An output record might look like:

{
  "id": 3,
  "first_name": "Tobias",
  "last_name": "Funke",
  "_s3_source_bucket": "csv-bucket",
  "_s3_source_file": "csv-exports/today.csv",
  "_s3_source_lineno": 4,
  "_s3_extra": null
}

Input File Gotchas

  • Input files MUST have a header row.
  • Input files MUST have cells fully populated. Missing cells will break the integration. Empty cells are handled by the tap.
  • If you have the choice, use CSV, not Excel. This tap is able to stream CSV files from S3 row-by-row, but it cannot stream Excel files. CSV files are more efficient and more reliable.
  • This tap can convert datetimes, but it does not infer date-time as an output datatype. If you want the tap to convert a field to datetime, you must specify date-time as the _conversion_type in schema_overrides.

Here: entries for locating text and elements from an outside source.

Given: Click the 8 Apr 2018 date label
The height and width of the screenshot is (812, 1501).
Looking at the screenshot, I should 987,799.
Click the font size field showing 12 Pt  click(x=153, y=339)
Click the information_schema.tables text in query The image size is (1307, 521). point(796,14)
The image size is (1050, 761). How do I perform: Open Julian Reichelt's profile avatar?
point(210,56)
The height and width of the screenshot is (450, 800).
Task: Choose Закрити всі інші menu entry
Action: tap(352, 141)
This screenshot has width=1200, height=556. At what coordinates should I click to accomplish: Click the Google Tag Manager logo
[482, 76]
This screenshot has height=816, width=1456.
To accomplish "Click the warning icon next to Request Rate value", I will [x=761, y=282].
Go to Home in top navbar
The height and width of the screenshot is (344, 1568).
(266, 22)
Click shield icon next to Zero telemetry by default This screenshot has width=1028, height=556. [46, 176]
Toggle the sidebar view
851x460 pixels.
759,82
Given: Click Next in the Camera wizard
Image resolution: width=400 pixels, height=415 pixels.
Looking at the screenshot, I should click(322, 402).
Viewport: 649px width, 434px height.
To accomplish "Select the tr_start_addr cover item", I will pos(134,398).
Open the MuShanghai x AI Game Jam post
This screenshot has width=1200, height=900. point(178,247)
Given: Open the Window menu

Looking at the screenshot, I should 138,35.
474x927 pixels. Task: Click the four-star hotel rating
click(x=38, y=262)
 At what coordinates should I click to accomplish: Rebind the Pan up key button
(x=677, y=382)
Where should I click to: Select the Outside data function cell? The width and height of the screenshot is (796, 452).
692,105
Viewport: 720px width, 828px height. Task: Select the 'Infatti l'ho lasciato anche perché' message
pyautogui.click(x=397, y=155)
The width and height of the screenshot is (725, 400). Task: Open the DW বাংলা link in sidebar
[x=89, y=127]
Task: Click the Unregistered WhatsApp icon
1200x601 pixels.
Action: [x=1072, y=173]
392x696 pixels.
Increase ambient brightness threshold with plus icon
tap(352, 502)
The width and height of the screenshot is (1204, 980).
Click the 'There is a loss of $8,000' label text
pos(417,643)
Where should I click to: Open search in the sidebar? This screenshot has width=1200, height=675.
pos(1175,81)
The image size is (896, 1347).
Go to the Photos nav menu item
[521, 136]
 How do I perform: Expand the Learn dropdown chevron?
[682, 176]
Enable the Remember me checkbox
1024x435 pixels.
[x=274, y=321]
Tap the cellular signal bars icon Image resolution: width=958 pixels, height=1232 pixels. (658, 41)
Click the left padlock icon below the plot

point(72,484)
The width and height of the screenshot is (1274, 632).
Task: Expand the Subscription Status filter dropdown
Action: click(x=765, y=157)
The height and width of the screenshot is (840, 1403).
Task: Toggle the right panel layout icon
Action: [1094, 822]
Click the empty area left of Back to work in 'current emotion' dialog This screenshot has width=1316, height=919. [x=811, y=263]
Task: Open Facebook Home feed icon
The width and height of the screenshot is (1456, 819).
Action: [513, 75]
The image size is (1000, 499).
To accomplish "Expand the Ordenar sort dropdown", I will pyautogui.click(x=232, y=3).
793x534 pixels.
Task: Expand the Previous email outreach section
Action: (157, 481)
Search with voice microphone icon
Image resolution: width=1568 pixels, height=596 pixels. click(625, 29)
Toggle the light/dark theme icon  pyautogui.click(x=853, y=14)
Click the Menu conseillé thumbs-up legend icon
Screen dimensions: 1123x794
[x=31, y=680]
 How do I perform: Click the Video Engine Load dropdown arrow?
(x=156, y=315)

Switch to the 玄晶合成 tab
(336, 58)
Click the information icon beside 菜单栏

See "Configuration Format" below for more information.

Configuration Format

See below for an exhaustive list of configuration fields:

{
    // your AWS credentials go here.
    "aws_access_key_id": "YOUR_ACCESS_KEY_ID",
    "aws_secret_access_key": "YOUR_SECRET_ACCESS_KEY",

    // the start date to use on the first run. the tap outputs an updated state on each
    // run which you can use going forward for incremental replication
    "start_date": "2017-05-01T00:00:00Z",

    // the bucket to use. make sure the AWS credentials provided have read access.
    "bucket": "csv-bucket",

    // table definitions. you can specify multiple tables to be pulled from a given
    // bucket.
    "tables": [
        // example csv table definition with schema overrides
        {
            // table name to output
            "name": "bluths_from_csv",

            // you can limit the paths searched in s3 if there are many files in your
            // bucket
            "search_prefix": "csv-exports",

            // pattern to match in the bucket
            "pattern": "csv-exports/(.*)\\.csv$",

            // primary key for this table. if append only, use:
            //   ["_s3_source_file", "_s3_source_lineno"]
            "key_properties": ["id"],

            // format, either "csv" or "excel"
            "format": "csv",

            // if the files don't have a header row, you can specify the field names
            "field_names": ["id", "first_name", "last_name"],

            // for any field in the table, you can hardcode the json schema datatype.
            // "_conversion_type" is the type that the tap will try to coerce the field
            // to -- one of "string", "integer", "number", or "date-time". this tap
            // also assumes that all fields are nullable to be more resilient to empty cells.
            "schema_overrides": {
                "id": {
                    "type": ["null", "integer"],
                    "_conversion_type": "integer"
                },

                // if you want the tap to enforce that a field is not nullable, you can do
                // it like so:
                "first_name": {
                    "type": "string",
                    "_conversion_type": "string"
                }
            }
        },

        // example excel definition
        {
            "name": "bluths_from_excel",
            "pattern": "excel-exports/(.*)\\.xlsx$",
            "key_properties": ["id"],
            "format": "excel",

            // the excel definition is identical to csv except that you must specify
            // the worksheet name to pull from in your xls(x) file.
            "worksheet_name": "Names"
        }
    ]
}

Output Format

  • Column names have whitespace removed and replaced with underscores.
  • They are also downcased.
  • A few extra fields are added for help with auditing:
    • _s3_source_bucket: The bucket that this record came from
    • _s3_source_file: The path to the file that this record came from
    • _s3_source_lineno: The line number in the source file that this record was found on
    • _s3_extra: If you specify field names in the config, and there are more records in a row than field names, the overflow will end up here.